(Collected data entries)

────

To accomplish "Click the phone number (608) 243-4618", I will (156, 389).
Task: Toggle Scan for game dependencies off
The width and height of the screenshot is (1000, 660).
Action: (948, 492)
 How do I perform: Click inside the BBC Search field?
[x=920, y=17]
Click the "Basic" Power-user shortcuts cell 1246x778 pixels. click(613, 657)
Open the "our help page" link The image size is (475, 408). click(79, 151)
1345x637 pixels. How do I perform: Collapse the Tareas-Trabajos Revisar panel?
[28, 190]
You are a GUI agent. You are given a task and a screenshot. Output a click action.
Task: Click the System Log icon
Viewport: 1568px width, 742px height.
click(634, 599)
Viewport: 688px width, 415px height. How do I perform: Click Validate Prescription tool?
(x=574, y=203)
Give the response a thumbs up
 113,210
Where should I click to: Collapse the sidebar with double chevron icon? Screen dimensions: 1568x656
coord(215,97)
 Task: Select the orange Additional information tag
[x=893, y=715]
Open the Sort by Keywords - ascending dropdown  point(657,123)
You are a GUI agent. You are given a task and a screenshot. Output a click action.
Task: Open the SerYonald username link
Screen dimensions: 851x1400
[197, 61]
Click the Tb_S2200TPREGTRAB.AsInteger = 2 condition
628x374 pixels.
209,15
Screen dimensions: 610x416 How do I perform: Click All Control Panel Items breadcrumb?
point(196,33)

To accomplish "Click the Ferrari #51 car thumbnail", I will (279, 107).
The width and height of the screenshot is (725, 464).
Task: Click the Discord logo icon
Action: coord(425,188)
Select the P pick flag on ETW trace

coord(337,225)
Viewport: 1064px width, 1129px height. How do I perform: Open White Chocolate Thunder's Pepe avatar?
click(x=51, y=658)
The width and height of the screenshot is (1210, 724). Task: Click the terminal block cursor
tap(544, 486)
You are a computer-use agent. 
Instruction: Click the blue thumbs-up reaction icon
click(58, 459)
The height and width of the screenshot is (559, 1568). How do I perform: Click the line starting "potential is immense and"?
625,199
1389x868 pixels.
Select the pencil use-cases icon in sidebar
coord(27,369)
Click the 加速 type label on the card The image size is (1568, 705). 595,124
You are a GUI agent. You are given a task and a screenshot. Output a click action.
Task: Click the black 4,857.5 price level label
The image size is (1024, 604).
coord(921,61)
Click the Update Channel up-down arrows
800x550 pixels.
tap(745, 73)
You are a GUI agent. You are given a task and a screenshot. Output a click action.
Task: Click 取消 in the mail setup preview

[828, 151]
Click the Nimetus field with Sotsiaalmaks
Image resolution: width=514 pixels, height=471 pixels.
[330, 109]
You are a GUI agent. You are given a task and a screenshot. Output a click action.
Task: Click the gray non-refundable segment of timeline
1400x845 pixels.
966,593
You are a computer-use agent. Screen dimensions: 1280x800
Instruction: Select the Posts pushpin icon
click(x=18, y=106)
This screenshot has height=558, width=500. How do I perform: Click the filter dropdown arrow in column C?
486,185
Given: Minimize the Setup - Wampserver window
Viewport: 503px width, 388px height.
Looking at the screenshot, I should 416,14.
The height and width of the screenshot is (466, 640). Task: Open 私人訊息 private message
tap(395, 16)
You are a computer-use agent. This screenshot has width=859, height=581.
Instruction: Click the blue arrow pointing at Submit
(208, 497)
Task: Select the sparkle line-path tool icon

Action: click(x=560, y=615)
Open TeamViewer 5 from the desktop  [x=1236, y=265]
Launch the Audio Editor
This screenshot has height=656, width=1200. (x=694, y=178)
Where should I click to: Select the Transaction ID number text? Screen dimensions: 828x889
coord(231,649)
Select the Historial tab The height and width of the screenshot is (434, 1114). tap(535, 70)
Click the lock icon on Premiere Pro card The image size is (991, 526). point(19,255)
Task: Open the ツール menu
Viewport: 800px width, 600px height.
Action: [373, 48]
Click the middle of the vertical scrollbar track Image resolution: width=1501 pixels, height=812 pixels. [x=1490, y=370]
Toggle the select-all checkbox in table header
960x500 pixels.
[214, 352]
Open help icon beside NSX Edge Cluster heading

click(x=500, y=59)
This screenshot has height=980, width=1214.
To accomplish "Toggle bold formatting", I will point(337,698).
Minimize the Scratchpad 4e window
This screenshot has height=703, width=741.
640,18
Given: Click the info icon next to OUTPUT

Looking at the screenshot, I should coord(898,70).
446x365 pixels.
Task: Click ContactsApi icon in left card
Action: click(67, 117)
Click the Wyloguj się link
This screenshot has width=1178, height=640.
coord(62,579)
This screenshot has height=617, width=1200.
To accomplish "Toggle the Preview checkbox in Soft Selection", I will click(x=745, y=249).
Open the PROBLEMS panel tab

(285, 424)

────

Nothing in the entries may change. Retype them all.

To accomplish "Click the phone number (608) 243-4618", I will (156, 389).
Task: Toggle Scan for game dependencies off
The width and height of the screenshot is (1000, 660).
Action: (948, 492)
 How do I perform: Click inside the BBC Search field?
[x=920, y=17]
Click the "Basic" Power-user shortcuts cell 1246x778 pixels. click(613, 657)
Open the "our help page" link The image size is (475, 408). click(79, 151)
1345x637 pixels. How do I perform: Collapse the Tareas-Trabajos Revisar panel?
[28, 190]
You are a GUI agent. You are given a task and a screenshot. Output a click action.
Task: Click the System Log icon
Viewport: 1568px width, 742px height.
click(634, 599)
Viewport: 688px width, 415px height. How do I perform: Click Validate Prescription tool?
(x=574, y=203)
Give the response a thumbs up
 113,210
Where should I click to: Collapse the sidebar with double chevron icon? Screen dimensions: 1568x656
coord(215,97)
 Task: Select the orange Additional information tag
[x=893, y=715]
Open the Sort by Keywords - ascending dropdown  point(657,123)
You are a GUI agent. You are given a task and a screenshot. Output a click action.
Task: Open the SerYonald username link
Screen dimensions: 851x1400
[197, 61]
Click the Tb_S2200TPREGTRAB.AsInteger = 2 condition
628x374 pixels.
209,15
Screen dimensions: 610x416 How do I perform: Click All Control Panel Items breadcrumb?
point(196,33)

To accomplish "Click the Ferrari #51 car thumbnail", I will (279, 107).
The width and height of the screenshot is (725, 464).
Task: Click the Discord logo icon
Action: coord(425,188)
Select the P pick flag on ETW trace

coord(337,225)
Viewport: 1064px width, 1129px height. How do I perform: Open White Chocolate Thunder's Pepe avatar?
click(x=51, y=658)
The width and height of the screenshot is (1210, 724). Task: Click the terminal block cursor
tap(544, 486)
You are a computer-use agent. 
Instruction: Click the blue thumbs-up reaction icon
click(58, 459)
The height and width of the screenshot is (559, 1568). How do I perform: Click the line starting "potential is immense and"?
625,199
1389x868 pixels.
Select the pencil use-cases icon in sidebar
coord(27,369)
Click the 加速 type label on the card The image size is (1568, 705). 595,124
You are a GUI agent. You are given a task and a screenshot. Output a click action.
Task: Click the black 4,857.5 price level label
The image size is (1024, 604).
coord(921,61)
Click the Update Channel up-down arrows
800x550 pixels.
tap(745, 73)
You are a GUI agent. You are given a task and a screenshot. Output a click action.
Task: Click 取消 in the mail setup preview

[828, 151]
Click the Nimetus field with Sotsiaalmaks
Image resolution: width=514 pixels, height=471 pixels.
[330, 109]
You are a GUI agent. You are given a task and a screenshot. Output a click action.
Task: Click the gray non-refundable segment of timeline
1400x845 pixels.
966,593
You are a computer-use agent. Screen dimensions: 1280x800
Instruction: Select the Posts pushpin icon
click(x=18, y=106)
This screenshot has height=558, width=500. How do I perform: Click the filter dropdown arrow in column C?
486,185
Given: Minimize the Setup - Wampserver window
Viewport: 503px width, 388px height.
Looking at the screenshot, I should 416,14.
The height and width of the screenshot is (466, 640). Task: Open 私人訊息 private message
tap(395, 16)
You are a computer-use agent. This screenshot has width=859, height=581.
Instruction: Click the blue arrow pointing at Submit
(208, 497)
Task: Select the sparkle line-path tool icon

Action: click(x=560, y=615)
Open TeamViewer 5 from the desktop  [x=1236, y=265]
Launch the Audio Editor
This screenshot has height=656, width=1200. (x=694, y=178)
Where should I click to: Select the Transaction ID number text? Screen dimensions: 828x889
coord(231,649)
Select the Historial tab The height and width of the screenshot is (434, 1114). tap(535, 70)
Click the lock icon on Premiere Pro card The image size is (991, 526). point(19,255)
Task: Open the ツール menu
Viewport: 800px width, 600px height.
Action: [373, 48]
Click the middle of the vertical scrollbar track Image resolution: width=1501 pixels, height=812 pixels. [x=1490, y=370]
Toggle the select-all checkbox in table header
960x500 pixels.
[214, 352]
Open help icon beside NSX Edge Cluster heading

click(x=500, y=59)
This screenshot has height=980, width=1214.
To accomplish "Toggle bold formatting", I will point(337,698).
Minimize the Scratchpad 4e window
This screenshot has height=703, width=741.
640,18
Given: Click the info icon next to OUTPUT

Looking at the screenshot, I should coord(898,70).
446x365 pixels.
Task: Click ContactsApi icon in left card
Action: click(67, 117)
Click the Wyloguj się link
This screenshot has width=1178, height=640.
coord(62,579)
This screenshot has height=617, width=1200.
To accomplish "Toggle the Preview checkbox in Soft Selection", I will click(x=745, y=249).
Open the PROBLEMS panel tab

(285, 424)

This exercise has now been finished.